== Instructions for the task ==
Exact copy, pictures omitted: the line holding "The image size is (875, 535)." and every line after it down to the end of the entries.

== Records drawn from a dataset ==
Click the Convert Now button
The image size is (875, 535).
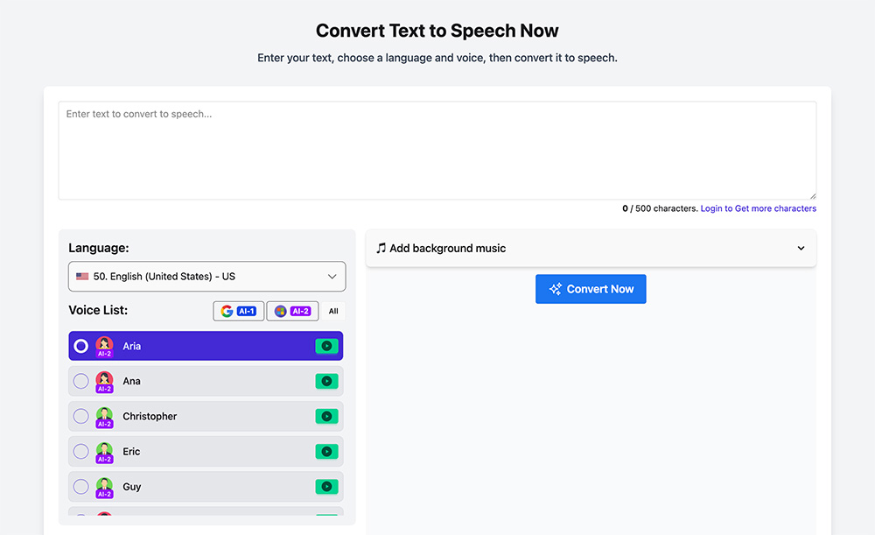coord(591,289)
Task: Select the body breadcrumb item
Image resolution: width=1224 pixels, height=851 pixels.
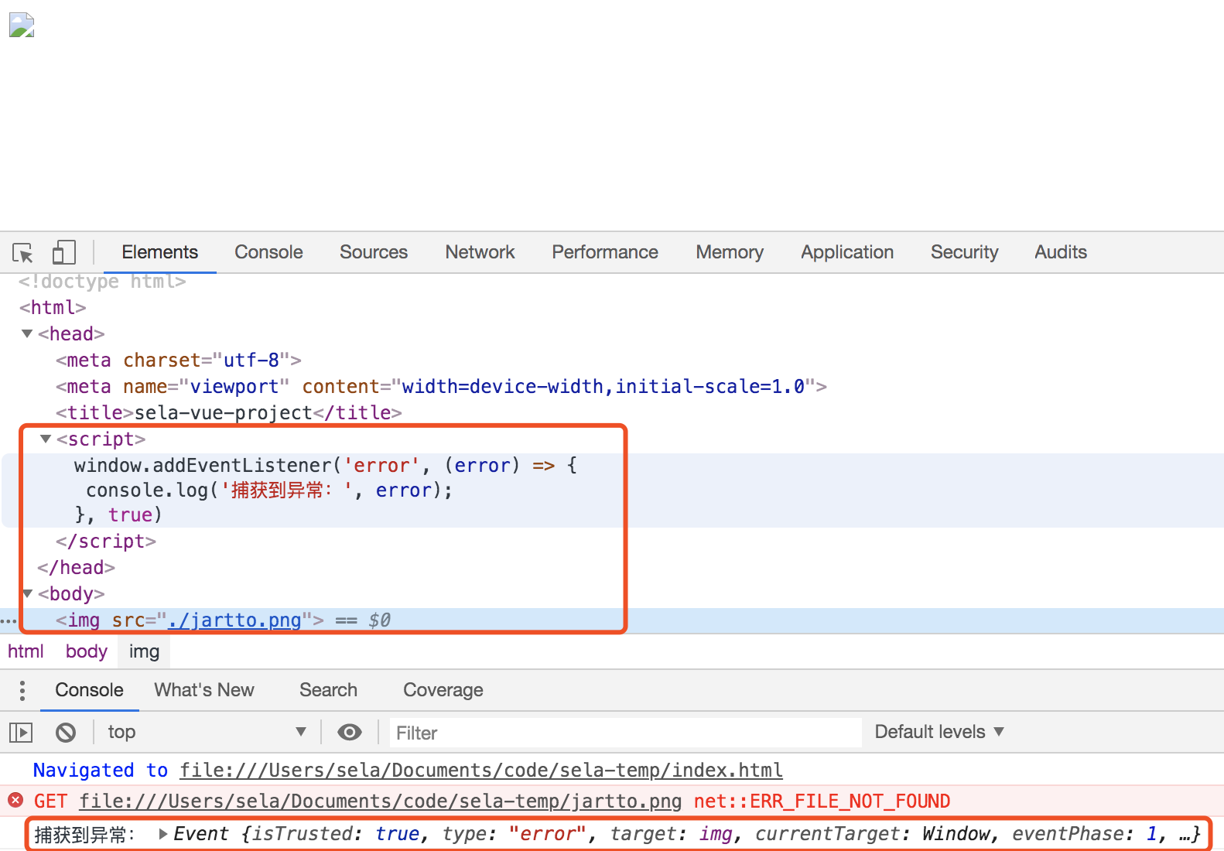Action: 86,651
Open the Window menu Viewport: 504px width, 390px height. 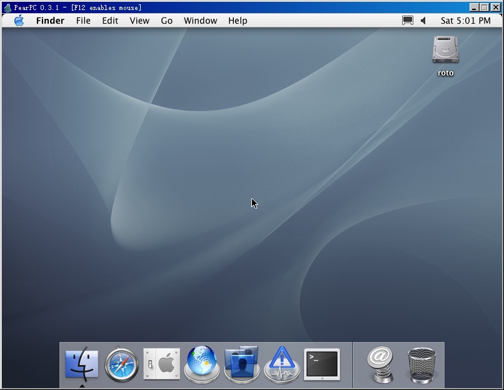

== Solution to this problem ==
The image size is (875, 535).
coord(591,289)
Task: Select the body breadcrumb item
Image resolution: width=1224 pixels, height=851 pixels.
Action: 86,651
Open the Window menu Viewport: 504px width, 390px height. 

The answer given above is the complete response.